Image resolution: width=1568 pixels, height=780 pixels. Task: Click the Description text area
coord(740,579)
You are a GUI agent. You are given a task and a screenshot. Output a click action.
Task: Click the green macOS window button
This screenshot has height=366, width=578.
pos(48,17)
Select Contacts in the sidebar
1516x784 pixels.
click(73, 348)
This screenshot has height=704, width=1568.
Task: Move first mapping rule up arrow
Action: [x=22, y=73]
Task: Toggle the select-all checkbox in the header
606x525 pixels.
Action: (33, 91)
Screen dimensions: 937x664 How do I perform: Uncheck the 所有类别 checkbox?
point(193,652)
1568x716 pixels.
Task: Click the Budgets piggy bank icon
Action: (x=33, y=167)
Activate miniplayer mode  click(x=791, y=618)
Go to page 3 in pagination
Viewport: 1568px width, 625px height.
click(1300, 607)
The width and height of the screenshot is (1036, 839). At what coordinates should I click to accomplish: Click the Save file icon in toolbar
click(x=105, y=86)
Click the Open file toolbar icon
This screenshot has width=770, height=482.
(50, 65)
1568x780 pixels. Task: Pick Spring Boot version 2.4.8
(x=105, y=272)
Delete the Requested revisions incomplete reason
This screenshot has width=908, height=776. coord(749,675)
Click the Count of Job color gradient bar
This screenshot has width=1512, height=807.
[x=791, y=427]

+===+

- **JOB**: In the listing above, how many lines contain the string "This"? Reply with the number alone.

- **TASK ANSWER**: 5